Наша очередь наступила, когда на дворе уже стемнело и в коридоре зажглось электричество. Я вошел в кабинет первым, и состояние у меня было такое, точно в комнате стоял туман. Сквозь туман я увидел большой дубовый стол, за которым сидел прокурор. Сквозь туман смотрел на меня со стены семилетний король в военной форме, увешанный орденами и медалями. Но живой человек, сидевший за столом, на меня не посмотрел – он смотрел только в бумагу, лежавшую перед ним на столе, и что-то писал. Стол его был весь завален папками, книгами в черных переплетах и канцелярскими принадлежностями. Я разглядел также маленькое резное распятие. Но деревянный Христос, увенчанный терновым венком, бывал ему, по-видимому, нужен не так уж часто, и он засунул его в самый дальний угол стола, где стояла стеклянная мухоловка, наполовину наполненная водой. Христос видел бьющихся о стекло и тонущих мух – людей он также не видел.

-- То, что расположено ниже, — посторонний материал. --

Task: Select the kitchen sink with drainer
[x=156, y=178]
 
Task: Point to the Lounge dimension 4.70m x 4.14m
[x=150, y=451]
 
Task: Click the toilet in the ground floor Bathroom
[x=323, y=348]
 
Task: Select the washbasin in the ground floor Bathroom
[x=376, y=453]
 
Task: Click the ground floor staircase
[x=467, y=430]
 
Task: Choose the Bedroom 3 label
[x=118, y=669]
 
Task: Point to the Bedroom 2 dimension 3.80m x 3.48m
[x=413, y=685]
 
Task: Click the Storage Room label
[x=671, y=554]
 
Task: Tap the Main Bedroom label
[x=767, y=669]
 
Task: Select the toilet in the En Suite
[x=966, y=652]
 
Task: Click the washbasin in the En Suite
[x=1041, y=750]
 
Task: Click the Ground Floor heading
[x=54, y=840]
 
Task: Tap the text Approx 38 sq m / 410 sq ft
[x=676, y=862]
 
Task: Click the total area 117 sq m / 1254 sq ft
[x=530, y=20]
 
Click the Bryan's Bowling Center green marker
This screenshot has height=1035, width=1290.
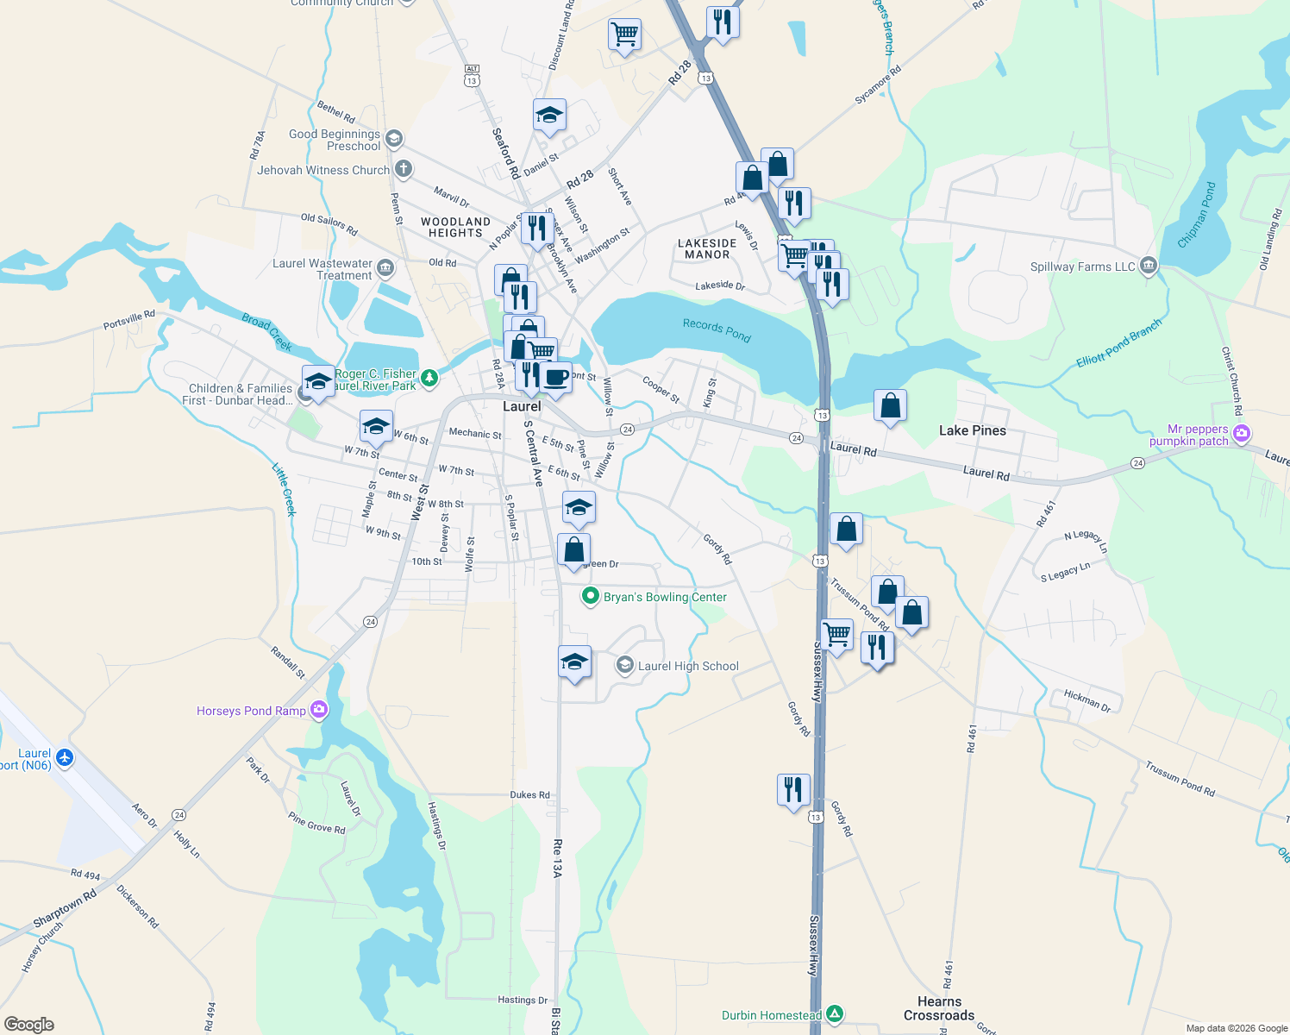591,596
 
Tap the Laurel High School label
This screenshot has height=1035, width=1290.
688,666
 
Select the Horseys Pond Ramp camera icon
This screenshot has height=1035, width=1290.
319,710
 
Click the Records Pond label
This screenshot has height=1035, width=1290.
717,330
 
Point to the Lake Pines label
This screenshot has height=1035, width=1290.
972,430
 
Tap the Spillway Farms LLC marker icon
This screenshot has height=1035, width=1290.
1148,266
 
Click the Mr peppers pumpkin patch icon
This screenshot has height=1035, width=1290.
1241,433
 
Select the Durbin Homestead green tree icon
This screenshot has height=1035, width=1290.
834,1014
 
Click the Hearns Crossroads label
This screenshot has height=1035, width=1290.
939,1008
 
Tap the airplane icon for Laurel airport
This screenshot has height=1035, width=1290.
64,758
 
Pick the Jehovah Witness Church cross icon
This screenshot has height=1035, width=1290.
402,169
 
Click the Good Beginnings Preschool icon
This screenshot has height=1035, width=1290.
393,138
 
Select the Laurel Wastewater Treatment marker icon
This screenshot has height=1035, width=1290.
385,268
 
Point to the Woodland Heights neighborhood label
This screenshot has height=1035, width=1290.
455,228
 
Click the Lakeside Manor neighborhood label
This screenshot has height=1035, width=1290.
707,249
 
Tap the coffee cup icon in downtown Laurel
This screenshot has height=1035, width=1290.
556,378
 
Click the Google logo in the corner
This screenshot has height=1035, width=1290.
28,1024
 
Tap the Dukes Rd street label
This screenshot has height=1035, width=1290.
529,794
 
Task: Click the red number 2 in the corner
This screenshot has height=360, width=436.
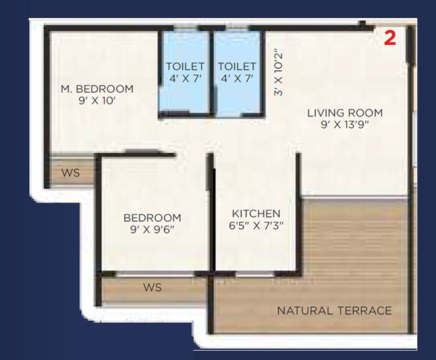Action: click(389, 38)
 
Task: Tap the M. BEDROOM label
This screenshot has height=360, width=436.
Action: click(97, 89)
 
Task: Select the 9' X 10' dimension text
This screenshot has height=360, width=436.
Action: click(97, 102)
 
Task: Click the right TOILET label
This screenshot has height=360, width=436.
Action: click(237, 67)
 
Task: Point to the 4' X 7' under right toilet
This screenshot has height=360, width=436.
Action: click(237, 79)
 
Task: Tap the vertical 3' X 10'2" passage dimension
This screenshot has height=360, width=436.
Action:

Сидевший за столом человек, от которого зависела моя участь, был молодой и красивый, сердитый и важный. Так и не взглянув на меня и продолжая что-то писать, он прочел мне длинную нотацию. Гимназист должен учиться и слушаться учителей, так же как учителя должны слушаться своего начальства, начальство в свою очередь должно слушаться короля; сам король тоже слушается господа бога; таков закон, который правит миром; все должны слушаться, все должны подчиняться и строго следовать установленному порядку. Все это он говорил не запинаясь, как затверженное, и при этом не переставал что-то писать и макать в чернильницу свою блестящую черную ручку. И все, что он говорил, всегда, еще в раннем детстве, вызывало во мне смутный, не вполне осознанный, но явный протест. Все дети, открывая мир, задают старшим на каждом шагу один и тот же, но всегда новый, всегда волнующий вопрос: почему? В мое время, в моей среде всем детям отвечали на это одинаково: так дoлжно! На все вопросы я всегда получал от отца один и тот же ответ: есть, был и будет от века и до века единый бог, создавший мир и людей и порядки в мире; есть, были и будут солнце, луна, звезды, Дунай, богатые и бедные, злые и добрые, полицейские и перчепторы1, и с этим нельзя спорить, – можно только усердной молитвой и соблюдением определенных правил вымолить себе несколько лучшую долю, если не здесь, на земле, то уж во всяком случае в загробной жизни… Эти незыблемые, не подлежащие обсуждению истины всегда вызывали во мне смутное ощущение неправды и неблагополучия. Почему все это так и не может быть иначе? Почему все это есть, было и будет, если это зло?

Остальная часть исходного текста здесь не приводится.